──────── Working data
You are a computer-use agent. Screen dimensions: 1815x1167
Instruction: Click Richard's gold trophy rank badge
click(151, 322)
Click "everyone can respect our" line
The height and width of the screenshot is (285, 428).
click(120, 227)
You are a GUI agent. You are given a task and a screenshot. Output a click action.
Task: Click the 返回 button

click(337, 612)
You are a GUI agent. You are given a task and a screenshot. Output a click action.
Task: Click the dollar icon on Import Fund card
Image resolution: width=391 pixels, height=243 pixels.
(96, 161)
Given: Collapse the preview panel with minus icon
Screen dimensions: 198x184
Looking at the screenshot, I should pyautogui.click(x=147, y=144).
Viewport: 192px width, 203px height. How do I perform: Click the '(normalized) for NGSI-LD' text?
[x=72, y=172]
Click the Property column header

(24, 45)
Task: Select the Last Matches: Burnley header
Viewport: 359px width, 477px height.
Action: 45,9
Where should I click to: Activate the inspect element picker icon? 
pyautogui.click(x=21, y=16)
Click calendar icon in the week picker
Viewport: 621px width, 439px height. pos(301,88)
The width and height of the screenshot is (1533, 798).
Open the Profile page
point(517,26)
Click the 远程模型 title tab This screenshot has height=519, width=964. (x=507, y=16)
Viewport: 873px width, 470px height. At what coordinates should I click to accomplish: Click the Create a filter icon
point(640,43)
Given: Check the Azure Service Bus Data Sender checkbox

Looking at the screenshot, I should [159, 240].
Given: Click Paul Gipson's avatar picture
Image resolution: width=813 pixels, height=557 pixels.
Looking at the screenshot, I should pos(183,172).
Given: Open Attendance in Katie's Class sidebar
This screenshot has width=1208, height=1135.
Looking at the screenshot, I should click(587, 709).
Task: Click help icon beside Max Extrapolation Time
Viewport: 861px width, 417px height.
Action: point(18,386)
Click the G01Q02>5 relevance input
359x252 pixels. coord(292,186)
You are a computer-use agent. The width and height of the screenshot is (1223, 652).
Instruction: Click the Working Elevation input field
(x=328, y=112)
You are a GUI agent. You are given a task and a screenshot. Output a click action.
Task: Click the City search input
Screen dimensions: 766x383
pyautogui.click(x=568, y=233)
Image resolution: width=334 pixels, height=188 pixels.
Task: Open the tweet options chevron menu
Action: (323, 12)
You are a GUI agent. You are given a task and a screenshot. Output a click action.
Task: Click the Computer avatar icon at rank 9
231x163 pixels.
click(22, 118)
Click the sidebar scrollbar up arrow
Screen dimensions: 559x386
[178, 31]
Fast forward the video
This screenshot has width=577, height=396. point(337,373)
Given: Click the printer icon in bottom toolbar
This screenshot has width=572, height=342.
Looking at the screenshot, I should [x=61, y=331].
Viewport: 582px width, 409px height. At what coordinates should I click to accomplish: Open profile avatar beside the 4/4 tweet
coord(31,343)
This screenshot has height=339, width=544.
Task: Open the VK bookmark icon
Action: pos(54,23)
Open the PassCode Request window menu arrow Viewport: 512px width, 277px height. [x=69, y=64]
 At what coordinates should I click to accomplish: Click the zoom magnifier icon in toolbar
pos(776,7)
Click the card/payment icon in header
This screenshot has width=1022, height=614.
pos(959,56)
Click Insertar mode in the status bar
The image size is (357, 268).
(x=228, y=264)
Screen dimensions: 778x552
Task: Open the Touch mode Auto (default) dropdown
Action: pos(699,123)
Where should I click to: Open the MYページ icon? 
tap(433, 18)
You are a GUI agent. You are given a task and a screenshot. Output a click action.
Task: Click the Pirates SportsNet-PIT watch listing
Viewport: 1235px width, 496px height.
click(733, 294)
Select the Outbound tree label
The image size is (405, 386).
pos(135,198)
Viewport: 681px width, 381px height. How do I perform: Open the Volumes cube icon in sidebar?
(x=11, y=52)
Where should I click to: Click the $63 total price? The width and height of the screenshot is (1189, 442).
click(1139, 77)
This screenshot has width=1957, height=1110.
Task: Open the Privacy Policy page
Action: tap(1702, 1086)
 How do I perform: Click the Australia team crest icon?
────────────────
# The task:
Pull out the lines of the data above, from the line with "You are a computer-use agent. The" up to and including the line with "tap(433, 18)", and reproduce them verbatim.

# Task result:
You are a computer-use agent. The width and height of the screenshot is (1223, 652).
Instruction: Click the Working Elevation input field
(x=328, y=112)
You are a GUI agent. You are given a task and a screenshot. Output a click action.
Task: Click the City search input
Screen dimensions: 766x383
pyautogui.click(x=568, y=233)
Image resolution: width=334 pixels, height=188 pixels.
Task: Open the tweet options chevron menu
Action: (323, 12)
You are a GUI agent. You are given a task and a screenshot. Output a click action.
Task: Click the Computer avatar icon at rank 9
231x163 pixels.
click(22, 118)
Click the sidebar scrollbar up arrow
Screen dimensions: 559x386
[178, 31]
Fast forward the video
This screenshot has width=577, height=396. point(337,373)
Given: Click the printer icon in bottom toolbar
This screenshot has width=572, height=342.
Looking at the screenshot, I should [x=61, y=331].
Viewport: 582px width, 409px height. At what coordinates should I click to accomplish: Open profile avatar beside the 4/4 tweet
coord(31,343)
This screenshot has height=339, width=544.
Task: Open the VK bookmark icon
Action: pos(54,23)
Open the PassCode Request window menu arrow Viewport: 512px width, 277px height. [x=69, y=64]
 At what coordinates should I click to accomplish: Click the zoom magnifier icon in toolbar
pos(776,7)
Click the card/payment icon in header
This screenshot has width=1022, height=614.
pos(959,56)
Click Insertar mode in the status bar
The image size is (357, 268).
(x=228, y=264)
Screen dimensions: 778x552
Task: Open the Touch mode Auto (default) dropdown
Action: pos(699,123)
Where should I click to: Open the MYページ icon? 
tap(433, 18)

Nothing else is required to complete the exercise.